Tired walkers, street vendors, goats, and uneven concrete flashed outside the windows of our taxi as it darted and bounced through the streets of Ethiopia’s capital city, Addis Ababa. As the driver slowed to find the exact address of the orphanage, I wondered what to expect.
What would children, robbed by AIDS of their parents, think of seven awkward, white-skinned strangers visiting their home-in-lieu-of-their-home? And, well, just how awkward would we be? What would we do? What would they do?
Prompted by the security guard, our driver nosed the van through the compound walls up a small incline into a more level parking area. The metal gates were pulled shut behind us, hemming in the small outdoor courtyard. Piling out of the van, we carted a load of medical supplies we had transported across the Atlantic in suitcases. We dumped our treasure in a small building next to the van.
Then we were directed to a second, larger building where the children were taking their afternoon nap. Stepping from outside into the sun-starved entry room, we gradually made out the dimensions of a large “living” room. Tiptoeing in a single file chain, we followed a nurse from one room to another where children slept soundly in beds and cribs.
And then…one set of eyes blinked open. A nearby child stretched and yawned, while another child slowly sat up, quizzically studying our faces. And then there was a smile and then another. Finally, one child reached out to one of the guys in our group, signaling to be held. The children came to life like a late morning garden.
Excitedly, the children led the way back to the living room, where we found places to sit and the children huddled as close to us as they possibly could. For the next twenty minutes, they would attempt to teach us songs, giggling at our unintended assault on the Ethiopian language. We soon discovered that they knew some songs in English, where we fared a bit better.
A nurse announced that it was time for outdoor play, at which time the children fumbled for our hands to drag us into the sunny courtyard. Some children went immediately for the soccer ball where we passed the ball from one foot to another, occasionally shooting at a tiny makeshift goal.
Some of the girls introduced us to games where you would mirror the actions of your partner as she faced you, singing a song. New to the games, I was an epic fail, each mistake endearing me more to the laughing children.

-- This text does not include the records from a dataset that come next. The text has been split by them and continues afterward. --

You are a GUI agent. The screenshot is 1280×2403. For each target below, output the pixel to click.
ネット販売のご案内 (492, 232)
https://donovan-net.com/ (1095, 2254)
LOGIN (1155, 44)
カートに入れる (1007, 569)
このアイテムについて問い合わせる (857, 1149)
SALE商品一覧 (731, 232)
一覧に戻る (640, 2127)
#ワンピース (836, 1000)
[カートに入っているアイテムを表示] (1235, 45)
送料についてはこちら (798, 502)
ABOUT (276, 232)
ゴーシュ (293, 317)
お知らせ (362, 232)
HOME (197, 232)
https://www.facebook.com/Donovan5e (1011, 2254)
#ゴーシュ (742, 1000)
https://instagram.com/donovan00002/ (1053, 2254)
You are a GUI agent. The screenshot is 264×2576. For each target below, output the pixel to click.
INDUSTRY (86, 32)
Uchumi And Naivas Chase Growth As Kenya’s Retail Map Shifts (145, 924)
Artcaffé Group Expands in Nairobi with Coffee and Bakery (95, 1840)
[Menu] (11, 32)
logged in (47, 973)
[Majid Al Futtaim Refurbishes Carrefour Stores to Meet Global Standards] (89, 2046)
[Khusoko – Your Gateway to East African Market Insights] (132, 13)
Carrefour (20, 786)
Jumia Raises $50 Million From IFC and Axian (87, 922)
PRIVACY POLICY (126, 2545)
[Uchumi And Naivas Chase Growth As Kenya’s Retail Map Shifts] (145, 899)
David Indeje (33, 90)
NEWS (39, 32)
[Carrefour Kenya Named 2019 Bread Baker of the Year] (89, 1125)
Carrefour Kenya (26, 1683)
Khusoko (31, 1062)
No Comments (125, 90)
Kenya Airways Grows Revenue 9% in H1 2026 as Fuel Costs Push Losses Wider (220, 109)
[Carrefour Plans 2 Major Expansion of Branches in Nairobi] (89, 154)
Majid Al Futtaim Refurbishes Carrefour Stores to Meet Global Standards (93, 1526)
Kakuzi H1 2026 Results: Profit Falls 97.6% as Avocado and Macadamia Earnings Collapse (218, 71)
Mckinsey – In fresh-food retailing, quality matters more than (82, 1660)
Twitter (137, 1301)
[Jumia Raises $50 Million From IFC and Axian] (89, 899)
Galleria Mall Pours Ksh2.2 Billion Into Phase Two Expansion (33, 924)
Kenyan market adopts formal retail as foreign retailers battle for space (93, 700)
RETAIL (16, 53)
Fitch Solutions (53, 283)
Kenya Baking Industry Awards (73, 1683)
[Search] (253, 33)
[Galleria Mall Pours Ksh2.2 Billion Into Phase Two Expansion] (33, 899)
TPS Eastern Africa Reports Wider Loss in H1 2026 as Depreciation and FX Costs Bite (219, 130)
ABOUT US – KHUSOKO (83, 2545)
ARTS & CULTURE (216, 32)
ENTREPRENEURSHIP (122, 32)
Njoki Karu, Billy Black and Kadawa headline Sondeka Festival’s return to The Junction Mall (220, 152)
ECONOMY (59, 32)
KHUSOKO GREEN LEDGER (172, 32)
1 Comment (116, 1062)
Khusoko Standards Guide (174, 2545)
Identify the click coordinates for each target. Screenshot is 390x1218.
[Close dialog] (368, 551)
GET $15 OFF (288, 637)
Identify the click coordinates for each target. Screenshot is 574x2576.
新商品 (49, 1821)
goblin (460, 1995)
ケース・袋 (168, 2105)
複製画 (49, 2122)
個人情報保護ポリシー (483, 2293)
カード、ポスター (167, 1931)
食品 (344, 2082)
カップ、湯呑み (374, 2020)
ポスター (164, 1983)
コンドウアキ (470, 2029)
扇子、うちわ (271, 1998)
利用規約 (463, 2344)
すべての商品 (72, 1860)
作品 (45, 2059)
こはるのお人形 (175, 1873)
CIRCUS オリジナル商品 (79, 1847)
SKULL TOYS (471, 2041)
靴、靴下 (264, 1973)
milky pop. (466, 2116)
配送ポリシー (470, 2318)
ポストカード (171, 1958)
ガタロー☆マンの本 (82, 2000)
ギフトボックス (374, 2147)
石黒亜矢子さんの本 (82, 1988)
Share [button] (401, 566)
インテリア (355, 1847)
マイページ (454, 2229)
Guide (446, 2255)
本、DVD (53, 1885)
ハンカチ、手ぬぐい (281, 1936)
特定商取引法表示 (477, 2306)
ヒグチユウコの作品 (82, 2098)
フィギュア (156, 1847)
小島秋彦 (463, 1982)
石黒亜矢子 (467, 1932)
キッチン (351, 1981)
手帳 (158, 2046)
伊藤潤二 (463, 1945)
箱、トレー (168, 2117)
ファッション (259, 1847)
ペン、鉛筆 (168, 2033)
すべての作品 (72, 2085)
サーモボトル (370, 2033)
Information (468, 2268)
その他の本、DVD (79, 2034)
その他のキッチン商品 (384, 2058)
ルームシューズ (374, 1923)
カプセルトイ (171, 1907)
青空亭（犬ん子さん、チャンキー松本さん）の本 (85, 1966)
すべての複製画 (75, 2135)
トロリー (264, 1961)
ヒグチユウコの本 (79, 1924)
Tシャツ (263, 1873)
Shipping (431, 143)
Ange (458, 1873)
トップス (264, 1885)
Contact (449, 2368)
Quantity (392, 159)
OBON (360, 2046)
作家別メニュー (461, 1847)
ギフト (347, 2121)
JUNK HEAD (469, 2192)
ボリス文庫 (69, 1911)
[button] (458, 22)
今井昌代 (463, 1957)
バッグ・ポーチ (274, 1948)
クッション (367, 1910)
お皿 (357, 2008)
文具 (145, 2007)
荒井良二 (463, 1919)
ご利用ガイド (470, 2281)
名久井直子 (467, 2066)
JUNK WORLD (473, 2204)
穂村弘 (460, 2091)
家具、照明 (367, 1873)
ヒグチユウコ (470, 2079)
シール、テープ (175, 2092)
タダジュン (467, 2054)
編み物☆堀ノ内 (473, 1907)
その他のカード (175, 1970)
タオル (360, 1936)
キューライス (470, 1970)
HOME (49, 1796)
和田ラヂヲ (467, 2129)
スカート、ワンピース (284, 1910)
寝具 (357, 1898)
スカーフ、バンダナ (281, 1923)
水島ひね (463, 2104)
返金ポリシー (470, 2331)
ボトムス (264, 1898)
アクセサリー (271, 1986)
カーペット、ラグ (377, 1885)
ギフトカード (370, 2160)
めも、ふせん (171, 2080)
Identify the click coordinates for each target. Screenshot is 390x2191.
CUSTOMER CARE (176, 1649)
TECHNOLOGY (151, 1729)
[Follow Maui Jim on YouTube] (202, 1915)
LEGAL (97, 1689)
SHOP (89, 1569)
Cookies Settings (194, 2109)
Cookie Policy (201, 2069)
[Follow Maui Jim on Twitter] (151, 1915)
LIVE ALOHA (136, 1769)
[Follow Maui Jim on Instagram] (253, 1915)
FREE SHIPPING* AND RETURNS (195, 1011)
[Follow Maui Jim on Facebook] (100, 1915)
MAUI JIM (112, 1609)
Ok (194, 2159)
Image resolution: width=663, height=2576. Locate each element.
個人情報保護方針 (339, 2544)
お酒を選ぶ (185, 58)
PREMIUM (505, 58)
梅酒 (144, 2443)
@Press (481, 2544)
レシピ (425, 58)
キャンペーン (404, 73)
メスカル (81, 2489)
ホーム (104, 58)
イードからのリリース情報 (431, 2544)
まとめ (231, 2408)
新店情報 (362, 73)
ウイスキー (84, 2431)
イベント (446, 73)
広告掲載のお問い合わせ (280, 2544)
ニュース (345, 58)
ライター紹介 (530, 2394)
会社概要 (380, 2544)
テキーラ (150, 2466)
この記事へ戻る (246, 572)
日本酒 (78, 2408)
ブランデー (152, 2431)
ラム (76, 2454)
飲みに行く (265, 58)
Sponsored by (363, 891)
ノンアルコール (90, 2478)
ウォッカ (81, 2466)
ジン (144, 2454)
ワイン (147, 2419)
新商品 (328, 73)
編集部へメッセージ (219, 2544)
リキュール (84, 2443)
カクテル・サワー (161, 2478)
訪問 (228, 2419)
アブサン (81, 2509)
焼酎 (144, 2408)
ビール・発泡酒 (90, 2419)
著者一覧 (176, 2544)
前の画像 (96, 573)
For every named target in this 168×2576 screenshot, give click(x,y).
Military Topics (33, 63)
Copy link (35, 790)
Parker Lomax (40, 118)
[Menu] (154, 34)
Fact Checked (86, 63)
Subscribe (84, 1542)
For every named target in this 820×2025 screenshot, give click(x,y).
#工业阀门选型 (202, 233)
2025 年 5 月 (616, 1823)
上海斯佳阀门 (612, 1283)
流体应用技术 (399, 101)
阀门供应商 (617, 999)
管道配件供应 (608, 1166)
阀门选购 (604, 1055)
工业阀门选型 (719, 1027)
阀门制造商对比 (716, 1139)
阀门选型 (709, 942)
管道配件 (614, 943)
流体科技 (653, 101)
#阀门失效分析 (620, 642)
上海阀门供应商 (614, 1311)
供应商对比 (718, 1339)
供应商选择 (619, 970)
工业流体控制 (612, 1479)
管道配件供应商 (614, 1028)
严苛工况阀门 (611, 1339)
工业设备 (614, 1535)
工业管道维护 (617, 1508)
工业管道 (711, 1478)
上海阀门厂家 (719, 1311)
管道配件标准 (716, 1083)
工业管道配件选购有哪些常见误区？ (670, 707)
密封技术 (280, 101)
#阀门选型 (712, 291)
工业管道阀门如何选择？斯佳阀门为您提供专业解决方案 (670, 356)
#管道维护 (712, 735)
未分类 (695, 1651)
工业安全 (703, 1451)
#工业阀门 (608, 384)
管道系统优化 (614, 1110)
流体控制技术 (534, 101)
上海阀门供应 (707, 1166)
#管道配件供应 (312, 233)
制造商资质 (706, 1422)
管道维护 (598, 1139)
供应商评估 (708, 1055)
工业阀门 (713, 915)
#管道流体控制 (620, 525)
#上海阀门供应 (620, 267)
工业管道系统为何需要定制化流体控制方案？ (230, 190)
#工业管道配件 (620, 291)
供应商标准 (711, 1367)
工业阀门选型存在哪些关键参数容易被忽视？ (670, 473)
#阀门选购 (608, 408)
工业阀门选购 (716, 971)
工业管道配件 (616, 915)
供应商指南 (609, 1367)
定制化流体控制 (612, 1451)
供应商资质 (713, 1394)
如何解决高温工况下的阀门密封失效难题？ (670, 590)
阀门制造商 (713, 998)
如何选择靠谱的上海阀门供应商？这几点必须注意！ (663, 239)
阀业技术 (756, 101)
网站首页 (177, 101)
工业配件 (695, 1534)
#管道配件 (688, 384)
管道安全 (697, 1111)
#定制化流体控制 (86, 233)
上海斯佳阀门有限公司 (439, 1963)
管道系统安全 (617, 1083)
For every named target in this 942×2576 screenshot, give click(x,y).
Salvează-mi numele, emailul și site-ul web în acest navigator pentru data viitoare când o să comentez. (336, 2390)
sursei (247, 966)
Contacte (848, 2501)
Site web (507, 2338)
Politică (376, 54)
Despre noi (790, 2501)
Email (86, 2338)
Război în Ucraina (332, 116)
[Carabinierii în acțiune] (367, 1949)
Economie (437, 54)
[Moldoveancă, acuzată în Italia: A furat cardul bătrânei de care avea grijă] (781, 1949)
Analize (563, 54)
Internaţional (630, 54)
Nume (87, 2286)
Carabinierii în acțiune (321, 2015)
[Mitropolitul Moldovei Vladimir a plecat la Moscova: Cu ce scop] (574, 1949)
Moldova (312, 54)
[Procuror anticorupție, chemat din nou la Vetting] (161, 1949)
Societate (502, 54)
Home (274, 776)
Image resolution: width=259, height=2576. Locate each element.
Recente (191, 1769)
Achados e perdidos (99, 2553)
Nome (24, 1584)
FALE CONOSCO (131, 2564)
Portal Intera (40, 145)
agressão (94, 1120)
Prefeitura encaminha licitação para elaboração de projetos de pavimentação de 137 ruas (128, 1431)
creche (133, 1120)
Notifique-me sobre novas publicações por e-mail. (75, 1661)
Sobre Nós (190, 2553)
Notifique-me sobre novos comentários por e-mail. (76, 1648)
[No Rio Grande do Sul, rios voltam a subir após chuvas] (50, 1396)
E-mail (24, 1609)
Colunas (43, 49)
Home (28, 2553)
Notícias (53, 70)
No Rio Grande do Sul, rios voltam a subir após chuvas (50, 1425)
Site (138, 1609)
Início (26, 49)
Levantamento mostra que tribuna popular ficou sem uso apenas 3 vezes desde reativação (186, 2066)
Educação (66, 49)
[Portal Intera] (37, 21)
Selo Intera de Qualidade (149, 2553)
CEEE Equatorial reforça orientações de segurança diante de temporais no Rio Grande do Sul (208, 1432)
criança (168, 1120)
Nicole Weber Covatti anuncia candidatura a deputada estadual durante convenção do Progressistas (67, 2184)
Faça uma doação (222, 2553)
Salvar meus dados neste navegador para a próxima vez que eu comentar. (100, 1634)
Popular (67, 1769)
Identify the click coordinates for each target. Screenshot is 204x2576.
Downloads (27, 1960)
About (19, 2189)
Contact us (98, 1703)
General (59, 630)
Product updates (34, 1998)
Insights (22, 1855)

The girls insisted that we must dance; following their directions, we clasped hands in a circle and, moving like a merry-go-round, we sang whatever songs surfaced from their dancing hearts. My musical repertoire grew. And then there was a tune I recognized, with words I knew. I began singing along…until the words got choked up in my throat:
“You are my sunshine, my only sunshine. You make me happy when skies are gray. You’ll never know, dear, how much I love you. Please don’t take my sunshine away.”
It was just a moment later when the group leader announced that it was time for us to leave, “please don’t take my sunshine away” still echoing off the courtyard walls.
It was as if I was in a cheesy movie with a contrived tear-jerking finish. Only it wasn’t a movie. It was a living story with fumbling adults and dancing children whose words were unrehearsed, whose songs were spontaneous and free. But the story…wasn’t finished.
As I turned to walk to our vehicle, now parked just outside the courtyard gate, a boy grabbed my hand, looked up at me, and fumbled out a pleading question: “tomorrow come?”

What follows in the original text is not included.